◆ How to complete this task: Your answer must be a single number: how many lines in the records include the word "computer".

◆ Excerpted records:
*** Begin section ***

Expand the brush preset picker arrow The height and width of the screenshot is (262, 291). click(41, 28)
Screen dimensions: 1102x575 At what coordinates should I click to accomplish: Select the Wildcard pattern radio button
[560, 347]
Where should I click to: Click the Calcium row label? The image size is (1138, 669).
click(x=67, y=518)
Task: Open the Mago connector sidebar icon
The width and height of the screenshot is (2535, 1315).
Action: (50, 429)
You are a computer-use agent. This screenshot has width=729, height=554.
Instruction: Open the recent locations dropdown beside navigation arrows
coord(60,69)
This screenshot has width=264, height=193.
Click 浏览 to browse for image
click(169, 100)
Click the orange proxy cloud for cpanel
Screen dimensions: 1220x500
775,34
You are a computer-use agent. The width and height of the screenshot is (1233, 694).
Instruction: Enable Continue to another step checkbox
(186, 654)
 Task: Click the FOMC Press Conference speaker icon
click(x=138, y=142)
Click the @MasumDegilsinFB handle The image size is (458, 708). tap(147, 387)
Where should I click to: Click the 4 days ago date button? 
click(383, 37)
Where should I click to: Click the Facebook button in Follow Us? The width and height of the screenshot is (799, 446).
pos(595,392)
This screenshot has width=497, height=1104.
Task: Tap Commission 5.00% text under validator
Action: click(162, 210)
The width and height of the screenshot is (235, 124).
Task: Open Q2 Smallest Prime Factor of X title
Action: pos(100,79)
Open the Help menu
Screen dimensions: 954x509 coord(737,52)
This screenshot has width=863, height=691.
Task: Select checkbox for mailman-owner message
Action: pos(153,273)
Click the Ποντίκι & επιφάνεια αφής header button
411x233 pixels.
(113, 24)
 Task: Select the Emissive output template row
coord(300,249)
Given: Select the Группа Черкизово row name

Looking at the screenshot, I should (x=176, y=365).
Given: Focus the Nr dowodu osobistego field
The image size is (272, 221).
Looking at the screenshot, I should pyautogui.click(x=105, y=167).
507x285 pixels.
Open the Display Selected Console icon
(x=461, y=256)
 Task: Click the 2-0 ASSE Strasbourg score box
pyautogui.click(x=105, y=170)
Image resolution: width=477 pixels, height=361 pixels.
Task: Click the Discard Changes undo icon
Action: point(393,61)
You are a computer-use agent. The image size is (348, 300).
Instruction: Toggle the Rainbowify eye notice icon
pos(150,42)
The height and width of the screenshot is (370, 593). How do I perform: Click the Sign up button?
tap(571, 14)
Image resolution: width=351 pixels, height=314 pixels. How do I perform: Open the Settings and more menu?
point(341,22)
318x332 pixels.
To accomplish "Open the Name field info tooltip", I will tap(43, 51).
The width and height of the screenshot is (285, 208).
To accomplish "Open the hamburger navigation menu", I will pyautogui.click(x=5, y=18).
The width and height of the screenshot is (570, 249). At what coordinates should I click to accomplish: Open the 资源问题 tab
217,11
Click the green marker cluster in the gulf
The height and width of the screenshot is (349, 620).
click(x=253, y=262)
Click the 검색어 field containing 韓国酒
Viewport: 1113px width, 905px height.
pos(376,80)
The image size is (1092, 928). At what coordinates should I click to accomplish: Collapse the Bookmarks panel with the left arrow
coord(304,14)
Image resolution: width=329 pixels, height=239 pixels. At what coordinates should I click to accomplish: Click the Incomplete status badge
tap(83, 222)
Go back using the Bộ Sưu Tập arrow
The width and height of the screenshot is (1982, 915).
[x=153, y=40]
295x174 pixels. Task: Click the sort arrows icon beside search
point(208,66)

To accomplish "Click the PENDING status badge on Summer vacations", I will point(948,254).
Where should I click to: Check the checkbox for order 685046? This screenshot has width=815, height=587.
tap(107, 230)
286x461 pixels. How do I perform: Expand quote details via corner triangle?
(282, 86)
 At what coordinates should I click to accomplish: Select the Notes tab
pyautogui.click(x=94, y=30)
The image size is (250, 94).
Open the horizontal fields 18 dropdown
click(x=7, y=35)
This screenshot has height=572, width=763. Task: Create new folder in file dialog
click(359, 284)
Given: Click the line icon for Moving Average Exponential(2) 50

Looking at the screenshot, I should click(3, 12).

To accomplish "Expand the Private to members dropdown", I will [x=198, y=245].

*** End section ***

◆ Response: 3